No laboratory tests or imaging are needed to confirm Tourette syndrome 1. The diagnosis is entirely clinical. Additional testing is only warranted to exclude differential diagnoses when atypical features are present.
Essential Comorbidity Assessment
Evaluate for psychiatric comorbidities in every patient, as 79-90% have at least one co-occurring condition 5, 3:
- Attention deficit hyperactivity disorder (ADHD): 50-75% of cases
- Obsessive-compulsive disorder/behaviors (OCD): 30-60% of cases
- Anxiety disorders
- Depression
- Explosive outbursts/rage attacks
- Self-injurious behaviors
- Learning disorders
- Autism spectrum disorder
These comorbidities often cause more functional impairment than the tics themselves and frequently require specific treatment 6, 7.

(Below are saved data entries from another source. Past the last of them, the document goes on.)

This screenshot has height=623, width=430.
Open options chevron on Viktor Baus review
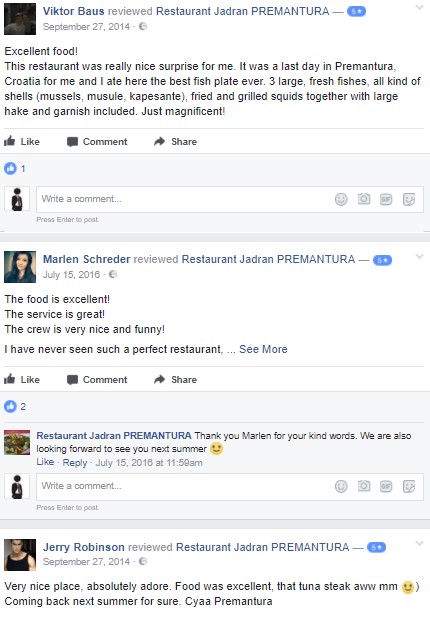(x=419, y=8)
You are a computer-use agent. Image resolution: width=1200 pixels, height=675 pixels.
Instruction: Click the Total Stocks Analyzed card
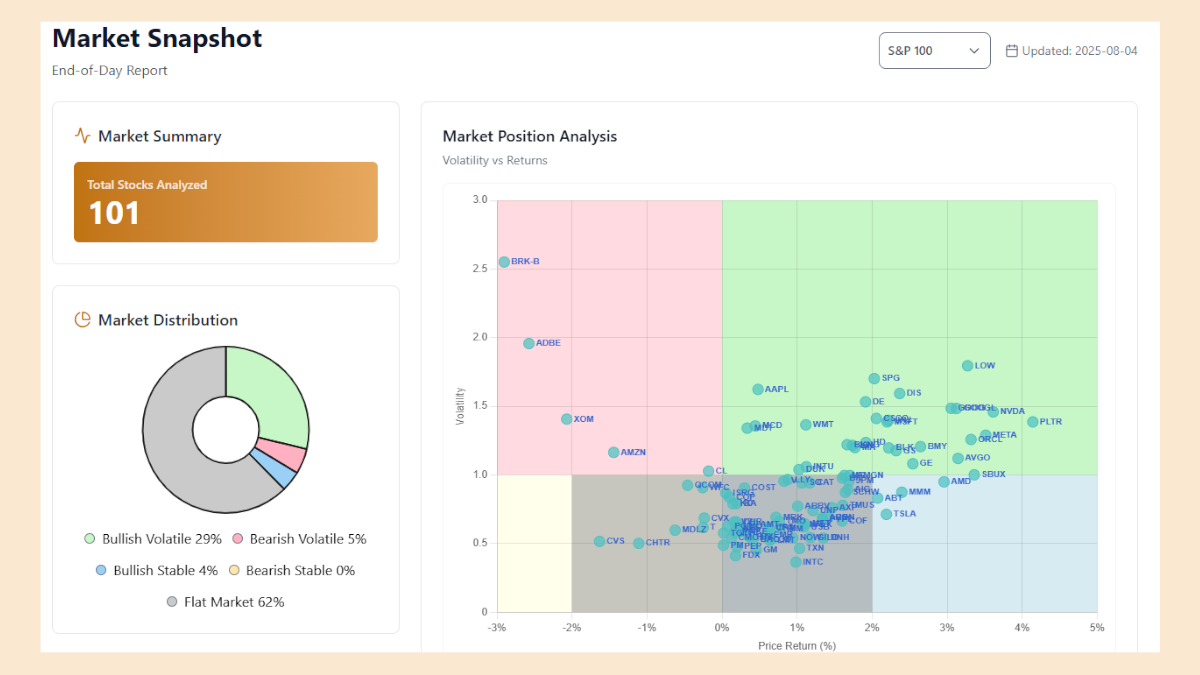[x=225, y=202]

Differential Diagnoses to Exclude
Before confirming Tourette syndrome, rule out 4:
- Transient tic disorder (tics lasting <1 year; very common in 4-24% of elementary school children)
- Chronic motor or vocal tic disorder (only motor OR vocal tics, not both)
- Secondary tic disorders from:
- Prenatal/perinatal insults
- Infections or postinfectious states
- Head trauma
- Toxin exposure
- Medications/drugs
- Chromosomal abnormalities
- Other genetic disorders (Hallervorden-Spatz disease)
- Autism/Asperger syndrome
When to Refer for Specialist Evaluation
Refer to psychiatry/child psychiatry or neurology/pediatric neurology when 1:
- Tics are suspected AND there is significant social or functional impairment
- Diagnostic uncertainty exists (mild tics, atypical features, or mimicking conditions)
- Severe psychiatric comorbidities are present
- Treatment planning for moderate-to-severe cases is needed
The specialist will determine tic severity using standardized scales (Yale Global Tic Severity Scale) and comprehensively assess comorbidities.
Clinical Pitfalls to Avoid
Do not assume psychological symptoms are causing the tics - they are often consequences of having tics rather than the cause 4. Patients with chronic tics experience significant psychosocial distress from their condition.
Do not over-investigate in children - extensive testing can be harmful (requiring general anesthesia for some procedures) and the major morbidity in pediatric habit cough/tic disorders is often iatrogenic from misdiagnosis and excessive treatment 4.
Do not diagnose "habit cough" or "psychogenic cough" without first ruling out tic disorders and Tourette syndrome, particularly in children 4.
Natural History Context
Most patients (approximately two-thirds) experience improvement by late teens or early adulthood, though symptoms persist into adulthood in about one-third of cases 1. Tics typically peak in severity during early adolescence. Psychiatric symptoms, however, tend to persist even when tics improve 2.